Au Tchad, l’affaire dite du « monnayage des audiences » secoue le landerneau politique depuis quelques jours. Au cœur de la polémique, le député Takilal Ndolassem Hilaire affirme que des collaborateurs du chef de l’État lui auraient réclamé la somme de 5 millions de francs CFA pour faciliter un rendez-vous avec le président de la République, après 17 demandes restées sans réponse. Face à ces allégations, le Cabinet civil de la Présidence est promptement intervenu quatre jours plutard pour rejeter catégoriquement ces propos, assurant que la demande de l’élu avait déjà été approuvée avant sa sortie publique. Dans la foulée, le sénateur Abderaman Koulamallah a saisi le procureur pour réclamer une enquête préliminaire. Ce qui ressemble fort à un scenario mal écrit.
Derrière ce clash politico-institutionnel se dessine un jeu d’acteurs aux intérêts bien distincts.
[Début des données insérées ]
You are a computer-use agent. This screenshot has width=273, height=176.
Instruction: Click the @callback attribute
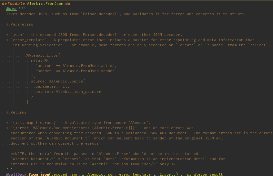point(16,174)
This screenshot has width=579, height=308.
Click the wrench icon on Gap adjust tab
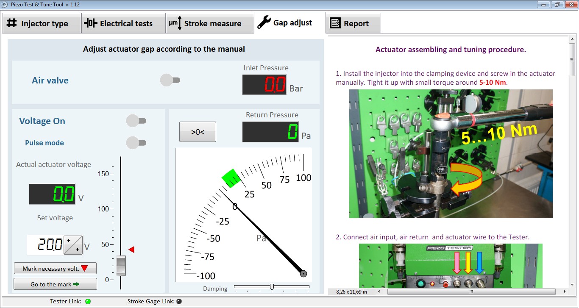(263, 23)
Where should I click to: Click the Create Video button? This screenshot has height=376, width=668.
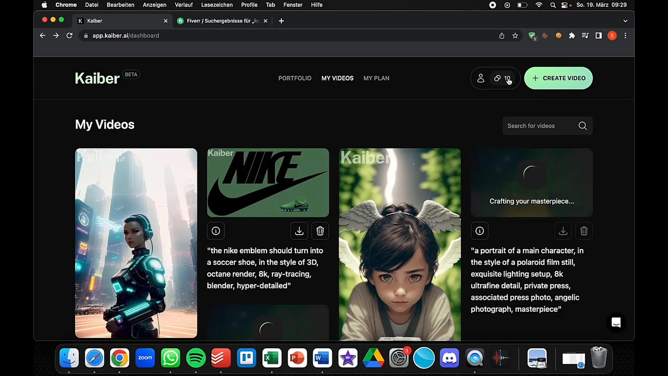tap(558, 78)
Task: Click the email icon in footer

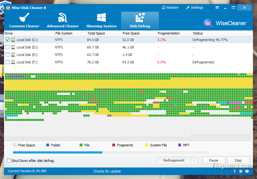Action: 247,171
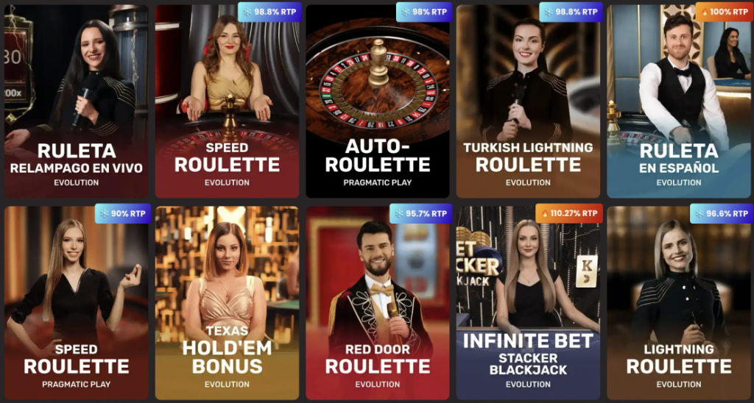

Divertir l’opinion publique sur les vrais sujets d’actualité tels que la cherté de vie, l’insécurité, le chômage des jeunes, l’absence d’électricité…
Le député Takilal Ndolassem en divulguant ces accusations sur les réseaux sociaux, le parlementaire cherche à s’imposer en lanceur d’alerte et défenseur de la probité publique. Face à ce qu’il perçoit comme un blocage bureaucratique ou un système de « filtres » payants, l’action sur la place publique vise à court-circuiter les canaux habituels, à mobiliser sa base populaire et à mettre le pouvoir sous pression direct.
Le Cabinet civil de la Présidence est dans sa mission de préservation de la légitimité institutionnelle veut à tout prix sauver son image pourtant plusieurs opinions confirme ffirment la déclaration de Takilal. En apportant un démenti formel et en révélant que la demande du député avait déjà été validée avant ses déclarations, la Présidence entend discréditer la démarche du député en la présentant comme une gesticulation inutile et diffamatoire, tout en se réservant le droit de poursuivre l’élu en justice.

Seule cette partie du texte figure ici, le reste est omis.